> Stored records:
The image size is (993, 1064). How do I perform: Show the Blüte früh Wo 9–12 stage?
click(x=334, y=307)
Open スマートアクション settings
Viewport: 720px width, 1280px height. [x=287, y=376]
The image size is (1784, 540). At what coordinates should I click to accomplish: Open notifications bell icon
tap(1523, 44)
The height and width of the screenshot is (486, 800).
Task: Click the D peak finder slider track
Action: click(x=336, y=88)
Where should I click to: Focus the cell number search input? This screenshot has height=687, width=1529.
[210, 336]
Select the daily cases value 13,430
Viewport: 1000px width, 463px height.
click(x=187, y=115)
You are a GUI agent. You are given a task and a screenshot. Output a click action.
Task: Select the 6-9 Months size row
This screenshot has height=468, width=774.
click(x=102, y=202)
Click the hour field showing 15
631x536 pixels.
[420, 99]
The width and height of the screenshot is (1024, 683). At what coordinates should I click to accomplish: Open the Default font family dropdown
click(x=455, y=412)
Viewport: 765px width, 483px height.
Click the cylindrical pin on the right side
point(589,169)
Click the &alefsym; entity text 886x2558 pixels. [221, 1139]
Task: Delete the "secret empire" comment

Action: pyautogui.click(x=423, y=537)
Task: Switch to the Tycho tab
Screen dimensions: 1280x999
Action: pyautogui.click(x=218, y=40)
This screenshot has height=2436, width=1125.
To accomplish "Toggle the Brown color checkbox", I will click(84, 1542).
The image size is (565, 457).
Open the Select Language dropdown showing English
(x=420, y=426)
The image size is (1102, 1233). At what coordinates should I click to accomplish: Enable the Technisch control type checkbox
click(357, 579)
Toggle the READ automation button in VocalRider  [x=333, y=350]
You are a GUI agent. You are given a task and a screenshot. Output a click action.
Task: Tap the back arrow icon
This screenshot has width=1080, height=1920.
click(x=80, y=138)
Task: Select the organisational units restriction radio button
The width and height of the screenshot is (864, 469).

> Problem requirements: Without omitting anything, reproduce the whole of the data.

> Exercise answer:
The image size is (993, 1064). How do I perform: Show the Blüte früh Wo 9–12 stage?
click(x=334, y=307)
Open スマートアクション settings
Viewport: 720px width, 1280px height. [x=287, y=376]
The image size is (1784, 540). At what coordinates should I click to accomplish: Open notifications bell icon
tap(1523, 44)
The height and width of the screenshot is (486, 800).
Task: Click the D peak finder slider track
Action: click(x=336, y=88)
Where should I click to: Focus the cell number search input? This screenshot has height=687, width=1529.
[210, 336]
Select the daily cases value 13,430
Viewport: 1000px width, 463px height.
click(x=187, y=115)
You are a GUI agent. You are given a task and a screenshot. Output a click action.
Task: Select the 6-9 Months size row
This screenshot has height=468, width=774.
click(x=102, y=202)
Click the hour field showing 15
631x536 pixels.
[420, 99]
The width and height of the screenshot is (1024, 683). At what coordinates should I click to accomplish: Open the Default font family dropdown
click(x=455, y=412)
Viewport: 765px width, 483px height.
Click the cylindrical pin on the right side
point(589,169)
Click the &alefsym; entity text 886x2558 pixels. [221, 1139]
Task: Delete the "secret empire" comment

Action: pyautogui.click(x=423, y=537)
Task: Switch to the Tycho tab
Screen dimensions: 1280x999
Action: pyautogui.click(x=218, y=40)
This screenshot has height=2436, width=1125.
To accomplish "Toggle the Brown color checkbox", I will click(84, 1542).
The image size is (565, 457).
Open the Select Language dropdown showing English
(x=420, y=426)
The image size is (1102, 1233). At what coordinates should I click to accomplish: Enable the Technisch control type checkbox
click(357, 579)
Toggle the READ automation button in VocalRider  [x=333, y=350]
You are a GUI agent. You are given a task and a screenshot. Output a click action.
Task: Tap the back arrow icon
This screenshot has width=1080, height=1920.
click(x=80, y=138)
Task: Select the organisational units restriction radio button
The width and height of the screenshot is (864, 469).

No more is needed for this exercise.